La Ligue de Défense des Valeurs Républicaines de Bourgogne à Dijon se pose une question simple : la République est-elle encore capable de protéger ses enfants ?
La Ligue de Défense des Valeurs Républicaines de Bourgogne à Dijon je se pose une question simple : la République est-elle encore capable de protéger ses enfants ?
Il existe des chiffres qui devraient provoquer un électrochoc national. Et je pèse mes mots. À Dijon, selon info.fr, le syndicat de police Un1té 21 affirme que la Brigade de protection de la famille suit près de 1 650 dossiers concernant des mineurs, dont 242 dossiers d'infractions sexuelles sur mineurs, avec seulement huit enquêteurs.
Si ces données sont exactes, elles ne traduisent pas une simple difficulté d'organisation. Elles révèlent un dysfonctionnement majeur du service public. Une République digne de ce nom ne peut accepter que les enfants, les plus vulnérables de ses citoyens, attendent parce que les moyens ne suivent plus.
Chaque dossier oublié est un enfant qui attend. Chaque retard est une souffrance qui se prolonge. Chaque procédure qui s'accumule est une promesse républicaine qui s'effrite. On demande aux policiers spécialisés de faire l'impossible avec des moyens qui semblent manifestement insuffisants.

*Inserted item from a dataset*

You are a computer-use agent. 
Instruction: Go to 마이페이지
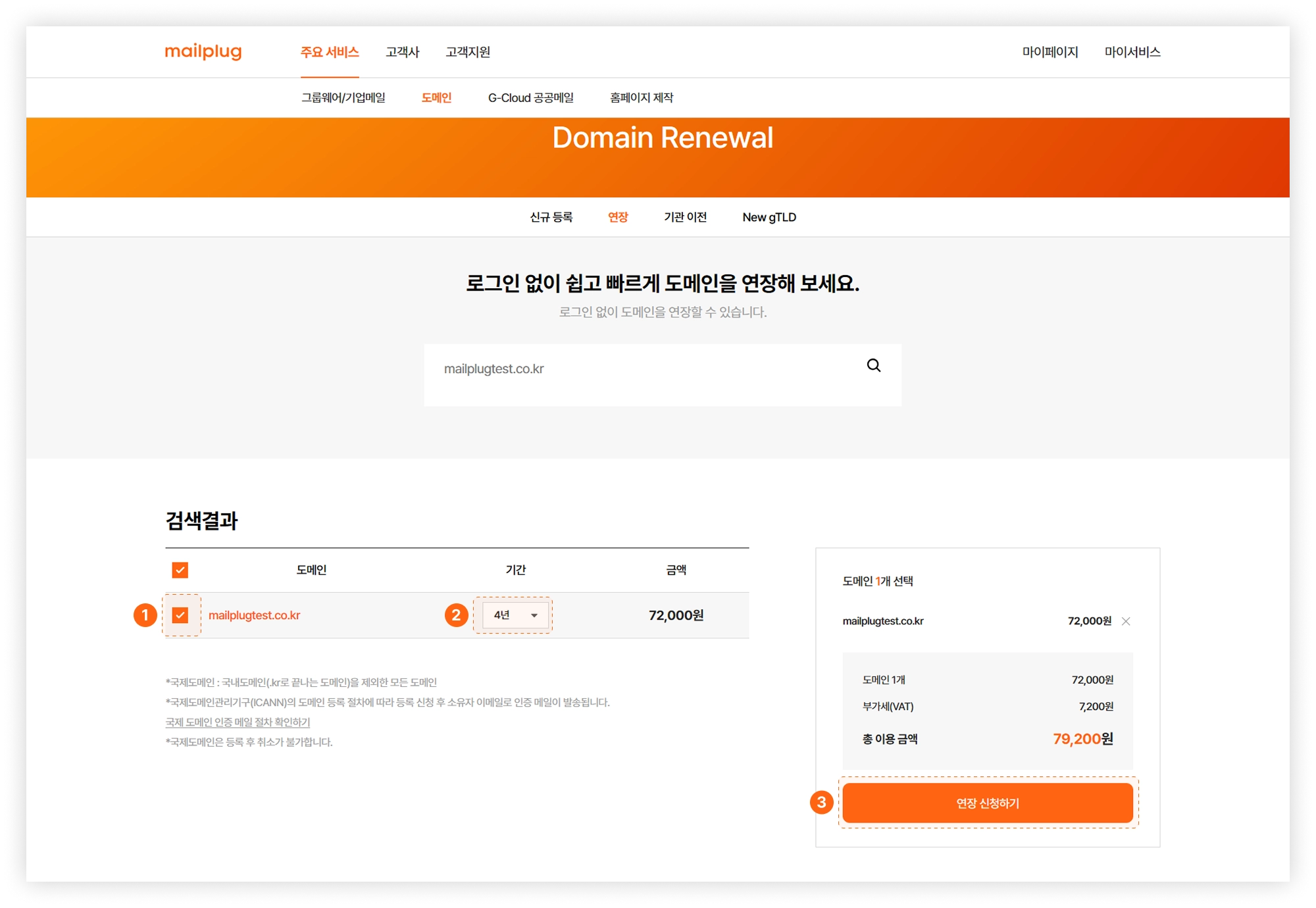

Cette situation n'est pas leur échec. C'est celui de ceux qui ont la responsabilité de leur donner les effectifs, les outils et les conditions nécessaires pour remplir leur mission. La protection de l'enfance n'est pas une politique facultative.
Elle n'est pas un poste budgétaire parmi d'autres. Elle constitue l'une des obligations les plus sacrées de l'État. Comment prétendre défendre les valeurs de la République si les services chargés de recueillir la parole des enfants victimes travaillent dans des conditions indignes ?
Comment demander aux citoyens de faire confiance aux institutions lorsque les professionnels eux-mêmes alertent sur une surcharge qui atteint un niveau aussi préoccupant ?
La République ne peut pas se satisfaire d'une gestion permanente de l'urgence. Elle doit agir.Maintenant. Les enfants victimes n'ont pas le luxe d'attendre qu'une prochaine réforme, un prochain budget ou une prochaine annonce politique améliore enfin leur quotidien.
Par ailleurs, Il ne suffit plus de rendre hommage aux forces de l'ordre lorsqu'elles sont confrontées à des situations dramatiques. Il faut leur donner les moyens d'empêcher ces drames de s'aggraver. Les dernières affaires nous l'ont lourdement rappelées.